In the headlines today, we are bombarded with stories of child molestation and the adults who have come back to tell their stories of being sexually abused as children. We are bombarded with the issue of child molestation in the church and the schools and the cases of celebrity child molestation and statutory rape.
All the media frenzy surrounding these cases and pumping them up in the spotlight has my mind traveling back to my own childhood. At the age of six, I was sexually abused for a three-month period of time while attending a local summer camp here in the city. I covered it up for nearly 13 years, as I fell deeper and deeper into denial about what had happened to me. Child molestation is not a rare occurrence, but as a child not knowing the commonality of it, I felt as though I was alone and no one would understand my pain.

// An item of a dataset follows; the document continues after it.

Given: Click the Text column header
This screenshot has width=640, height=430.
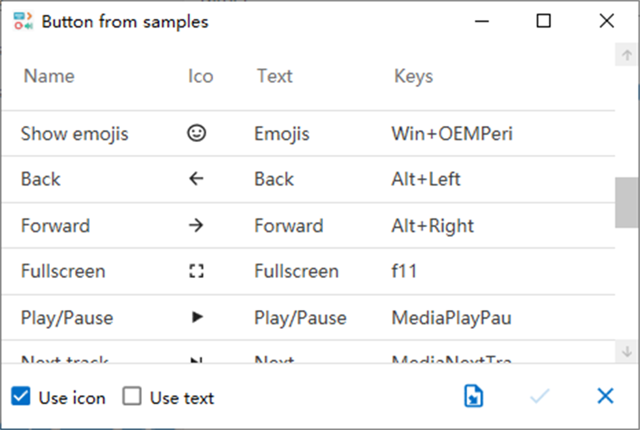Looking at the screenshot, I should tap(275, 76).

According to the U.S. Justice Department’s Internet Crimes Against Children Task Force, are an estimated 3,000 cases of child molestation reported yearly. The fact that this many children are molested each year in America is disgusting enough that every time I think about it my stomach turns.
When referring to child molesters, we typically think of a middle-aged male who knows the victim on a very personal level. This, however, was not true in my case. A female day care worker who saw her methods of abuse as a way to control me molested me. I recall being in trouble and she would call me over to her. That is when the moments of horror began for me. I don’t believe I was the only one who suffered that summer, but as I reflect back on the horror of it, I can only pray that I was alone. To be a child stripped of innocence through no choice of yours is a nightmare I wouldn’t wish upon my worst of all enemies.
Though my abuse occurred when I was six, I was not affected by the incident until my junior and senior year in high school. I remember falling into depression and suicidal thoughts and being plagued by nightmares, as well as turning on some of my friends and family. I talked to my youth minister, who in turned connected me with a Christian grief counselor. This did so much to relieve the stress that I was feeling.
Living the life I have lived and the pain that I have dealt with leaves me wondering what type of person would do this to children and leave them mentally wounded.
Child molestation is a very serious mental problem that leaves the victims emotionally branded and feeling dirty and unwanted. It is a very painful experience that we the victims must carry with us forever.
It irritates me to hear people say, you need to get over it and move on with your life. Explain something to me. How am I supposed to just pick up and move on with my life when I was stripped of my only innocence and left feeling ashamed, as though I had done something wrong?
I have finally learned to deal with the abuse and forgive the one who caused it. Though I forgive, I shall never forget and I believe anyone who even thinks of molesting a child should be imprisoned for life and burned alive.